*** Opening of Given entries ***
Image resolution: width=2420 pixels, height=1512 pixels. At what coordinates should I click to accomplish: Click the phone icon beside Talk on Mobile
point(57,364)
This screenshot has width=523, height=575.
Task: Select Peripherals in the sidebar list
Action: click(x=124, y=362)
*** Close of Given entries ***
Each record is to be reproduced exactly as it appears.

Image resolution: width=2420 pixels, height=1512 pixels. At what coordinates should I click to accomplish: Click the phone icon beside Talk on Mobile
point(57,364)
This screenshot has width=523, height=575.
Task: Select Peripherals in the sidebar list
Action: click(x=124, y=362)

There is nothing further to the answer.